Let $X$ be a uniform topological space and $C([0,1],X)$ the space of continuous functions from [0,1] to $X$. Assume that for subsets of $X$ sequential compactness and compactness are equivalent. Let $(f_n)_{n\in \mathbb{N}} \subseteq C([0,1],X)$ satisfy the conditions of a suitably general version of the Arzela-Ascoli theorem (say, the sequence is uniformly equi-continuous, and for each $t$ the sequence $(f_n(t))_{n\in \mathbb{N}}$ is precompact in $X$). It follows that the closure of $(f_n)_{n\in \mathbb{N}}$ is compact in $C([0,1],X)$, with the topology of uniform convergence.
Question: Is there a converging subsequence w.r.t. the topology of uniform convergence?
Of course, this is true if $X$ a metric space.

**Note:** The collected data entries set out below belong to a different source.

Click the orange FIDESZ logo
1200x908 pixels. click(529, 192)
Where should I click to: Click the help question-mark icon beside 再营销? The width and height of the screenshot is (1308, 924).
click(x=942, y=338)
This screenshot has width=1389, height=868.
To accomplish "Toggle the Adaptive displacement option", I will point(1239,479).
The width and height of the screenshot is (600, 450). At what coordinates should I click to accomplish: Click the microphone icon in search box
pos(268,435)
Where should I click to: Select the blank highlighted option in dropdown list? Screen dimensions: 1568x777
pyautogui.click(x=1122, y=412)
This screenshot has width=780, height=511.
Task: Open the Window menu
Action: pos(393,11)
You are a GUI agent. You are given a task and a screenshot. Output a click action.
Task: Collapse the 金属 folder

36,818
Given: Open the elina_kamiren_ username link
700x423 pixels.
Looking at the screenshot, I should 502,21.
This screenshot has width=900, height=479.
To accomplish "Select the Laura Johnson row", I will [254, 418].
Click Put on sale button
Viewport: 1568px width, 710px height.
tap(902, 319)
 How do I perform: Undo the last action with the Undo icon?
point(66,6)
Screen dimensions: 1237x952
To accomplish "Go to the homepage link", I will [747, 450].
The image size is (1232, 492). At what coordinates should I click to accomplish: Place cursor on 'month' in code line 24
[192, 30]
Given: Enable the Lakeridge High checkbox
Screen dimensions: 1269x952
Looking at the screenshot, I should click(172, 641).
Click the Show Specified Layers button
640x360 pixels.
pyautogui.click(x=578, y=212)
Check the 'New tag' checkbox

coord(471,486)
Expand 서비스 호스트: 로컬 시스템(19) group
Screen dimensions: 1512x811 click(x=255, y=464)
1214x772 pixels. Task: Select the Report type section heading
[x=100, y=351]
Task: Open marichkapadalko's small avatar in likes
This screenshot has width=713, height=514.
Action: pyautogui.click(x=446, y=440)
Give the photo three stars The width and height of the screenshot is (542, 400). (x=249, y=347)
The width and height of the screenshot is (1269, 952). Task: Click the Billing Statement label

In the present situation, this question might be equivalent to the question whether the equivalence of compactness and sequential compactness is inherited from $X$ to $C([0,1],X)$ (more precisely, whether the implication compactness $\implies$ seq. compactness is inherited).
Alternatively, I would be interested whether the Arzela-Ascoli theorem, in the general situation posed above, holds if both the assumption and the assertion are "seq. (pre-)compactness" instead of "(pre-)compactness?
Thanks!